From a technical perspective, the daily Relative Strength Index (RSI) has fallen from the overbought zone to the neutral zone of 41, indicating that as long as buying pressure returns, the market still has ample room to rise.

Can Bitcoin truly break through $120,000?

Currently, CoinMarketCap's Fear & Greed Index has entered the "Extreme Fear" zone (15/100). Historically, this is often a contrarian signal, indicating the formation of a local bottom.

Market divergence is evident: investors with weak hands are selling on dips, while those with a longer-term perspective see the $60,000 area as an opportunity to buy in batches. Historical patterns also show that price adjustments after halving events often end in this slow, consolidating bottoming process before entering a new upward cycle.

Currently, Bitcoin is trading within a key range. The immediate resistance level is at $72,000. A successful break above this level could signal the end of the correction phase, potentially leading to a move towards Zeberg's target of $110,000.

Risks remain: If the key support level of $60,000 is breached, the market structure could weaken.
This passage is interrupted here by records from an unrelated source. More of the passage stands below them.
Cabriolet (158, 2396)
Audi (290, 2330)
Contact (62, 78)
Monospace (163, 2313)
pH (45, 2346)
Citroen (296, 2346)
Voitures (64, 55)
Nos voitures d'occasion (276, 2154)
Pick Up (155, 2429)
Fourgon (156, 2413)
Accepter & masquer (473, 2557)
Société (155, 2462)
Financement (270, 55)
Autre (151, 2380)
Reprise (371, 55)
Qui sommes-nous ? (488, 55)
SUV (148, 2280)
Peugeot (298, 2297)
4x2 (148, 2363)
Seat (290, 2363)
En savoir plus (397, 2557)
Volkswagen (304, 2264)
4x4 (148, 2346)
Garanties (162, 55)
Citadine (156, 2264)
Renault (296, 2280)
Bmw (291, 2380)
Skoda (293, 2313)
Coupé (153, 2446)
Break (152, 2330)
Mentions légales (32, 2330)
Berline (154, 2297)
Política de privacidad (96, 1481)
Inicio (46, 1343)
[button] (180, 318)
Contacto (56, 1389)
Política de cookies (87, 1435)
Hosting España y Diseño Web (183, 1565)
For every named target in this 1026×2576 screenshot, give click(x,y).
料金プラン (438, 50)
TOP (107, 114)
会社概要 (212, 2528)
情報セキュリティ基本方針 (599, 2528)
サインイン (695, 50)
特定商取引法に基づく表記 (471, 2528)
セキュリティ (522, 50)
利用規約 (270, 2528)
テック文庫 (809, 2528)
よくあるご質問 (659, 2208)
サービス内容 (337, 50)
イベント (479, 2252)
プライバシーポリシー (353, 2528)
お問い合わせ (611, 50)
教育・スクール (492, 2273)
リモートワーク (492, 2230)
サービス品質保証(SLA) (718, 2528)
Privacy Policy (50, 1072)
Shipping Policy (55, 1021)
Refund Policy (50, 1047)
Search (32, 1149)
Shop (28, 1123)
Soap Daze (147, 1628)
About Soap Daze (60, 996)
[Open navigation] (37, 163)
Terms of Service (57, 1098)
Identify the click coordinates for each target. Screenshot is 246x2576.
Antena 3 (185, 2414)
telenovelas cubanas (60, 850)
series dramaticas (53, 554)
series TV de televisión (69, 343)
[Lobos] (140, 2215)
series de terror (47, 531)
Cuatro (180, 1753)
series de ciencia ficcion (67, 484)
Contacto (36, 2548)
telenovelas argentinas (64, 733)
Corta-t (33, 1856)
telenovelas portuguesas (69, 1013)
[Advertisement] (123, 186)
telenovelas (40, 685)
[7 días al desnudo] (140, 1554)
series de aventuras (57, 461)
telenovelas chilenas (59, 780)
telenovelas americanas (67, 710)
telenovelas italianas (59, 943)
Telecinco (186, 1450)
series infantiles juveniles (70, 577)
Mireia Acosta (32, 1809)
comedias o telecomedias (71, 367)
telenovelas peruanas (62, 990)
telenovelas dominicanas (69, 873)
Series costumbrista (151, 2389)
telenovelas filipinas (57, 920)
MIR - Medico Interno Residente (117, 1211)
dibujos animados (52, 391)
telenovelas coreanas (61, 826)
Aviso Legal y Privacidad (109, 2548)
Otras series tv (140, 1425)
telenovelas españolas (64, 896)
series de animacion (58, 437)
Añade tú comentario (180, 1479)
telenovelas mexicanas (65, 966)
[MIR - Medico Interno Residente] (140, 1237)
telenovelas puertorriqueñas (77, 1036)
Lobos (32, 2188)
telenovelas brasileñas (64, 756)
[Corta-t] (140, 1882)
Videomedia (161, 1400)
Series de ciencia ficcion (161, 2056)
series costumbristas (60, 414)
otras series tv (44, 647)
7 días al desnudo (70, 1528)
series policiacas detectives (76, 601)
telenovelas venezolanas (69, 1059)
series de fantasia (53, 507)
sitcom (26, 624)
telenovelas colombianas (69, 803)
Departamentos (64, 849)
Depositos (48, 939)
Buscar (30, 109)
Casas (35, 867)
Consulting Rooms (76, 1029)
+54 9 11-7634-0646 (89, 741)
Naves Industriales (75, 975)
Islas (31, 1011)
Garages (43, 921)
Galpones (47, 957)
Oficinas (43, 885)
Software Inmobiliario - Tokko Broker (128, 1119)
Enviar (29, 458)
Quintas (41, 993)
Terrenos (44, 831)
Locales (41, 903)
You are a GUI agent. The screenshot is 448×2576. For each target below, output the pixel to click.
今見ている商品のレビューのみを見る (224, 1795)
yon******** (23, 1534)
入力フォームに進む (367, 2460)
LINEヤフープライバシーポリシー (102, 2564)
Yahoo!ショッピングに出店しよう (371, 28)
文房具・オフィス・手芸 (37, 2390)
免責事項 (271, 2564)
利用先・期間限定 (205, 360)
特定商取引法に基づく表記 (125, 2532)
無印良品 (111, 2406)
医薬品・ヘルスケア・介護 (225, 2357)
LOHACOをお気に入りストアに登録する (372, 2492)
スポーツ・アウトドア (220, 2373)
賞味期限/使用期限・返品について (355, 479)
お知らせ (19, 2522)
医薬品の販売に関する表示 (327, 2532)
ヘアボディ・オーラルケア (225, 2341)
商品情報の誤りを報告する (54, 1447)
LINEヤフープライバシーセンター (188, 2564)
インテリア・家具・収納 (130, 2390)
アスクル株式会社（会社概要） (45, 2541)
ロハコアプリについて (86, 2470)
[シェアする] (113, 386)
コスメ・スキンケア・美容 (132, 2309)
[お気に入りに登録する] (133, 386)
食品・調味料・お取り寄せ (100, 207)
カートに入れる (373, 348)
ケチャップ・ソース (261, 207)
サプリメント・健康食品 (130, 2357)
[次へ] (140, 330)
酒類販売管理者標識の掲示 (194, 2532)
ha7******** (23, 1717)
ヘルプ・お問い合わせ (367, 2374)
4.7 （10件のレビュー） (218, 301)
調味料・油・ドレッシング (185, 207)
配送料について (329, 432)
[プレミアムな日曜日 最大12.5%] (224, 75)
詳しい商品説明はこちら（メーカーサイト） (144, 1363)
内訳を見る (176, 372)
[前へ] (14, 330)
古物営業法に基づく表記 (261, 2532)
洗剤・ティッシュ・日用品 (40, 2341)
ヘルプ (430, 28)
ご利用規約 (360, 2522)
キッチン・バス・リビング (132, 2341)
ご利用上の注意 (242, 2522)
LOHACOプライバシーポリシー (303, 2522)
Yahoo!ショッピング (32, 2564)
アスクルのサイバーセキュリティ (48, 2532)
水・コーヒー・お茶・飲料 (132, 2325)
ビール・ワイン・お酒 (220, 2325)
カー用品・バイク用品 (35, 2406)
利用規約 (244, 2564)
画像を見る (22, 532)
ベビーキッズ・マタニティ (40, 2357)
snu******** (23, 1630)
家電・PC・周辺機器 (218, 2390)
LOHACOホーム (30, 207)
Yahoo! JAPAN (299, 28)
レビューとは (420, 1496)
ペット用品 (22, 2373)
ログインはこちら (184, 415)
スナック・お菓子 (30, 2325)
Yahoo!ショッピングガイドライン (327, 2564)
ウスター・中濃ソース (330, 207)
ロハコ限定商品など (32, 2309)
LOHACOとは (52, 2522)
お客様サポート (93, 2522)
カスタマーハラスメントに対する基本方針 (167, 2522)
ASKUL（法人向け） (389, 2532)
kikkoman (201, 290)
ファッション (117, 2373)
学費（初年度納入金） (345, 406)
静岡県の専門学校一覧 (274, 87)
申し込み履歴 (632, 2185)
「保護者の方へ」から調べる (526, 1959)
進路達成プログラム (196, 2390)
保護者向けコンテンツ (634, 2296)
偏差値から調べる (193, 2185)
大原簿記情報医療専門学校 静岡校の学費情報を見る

While extreme views regarding a potential sharp drop in Bitcoin persist, these opinions are increasingly detached from current fundamental realities.

In summary, favorable macroeconomic policies (such as the progress of the Clarity Act), continuous inflows into ETFs, and a decline in market leverage levels—these politically favorable factors have collectively laid the foundation for price increases.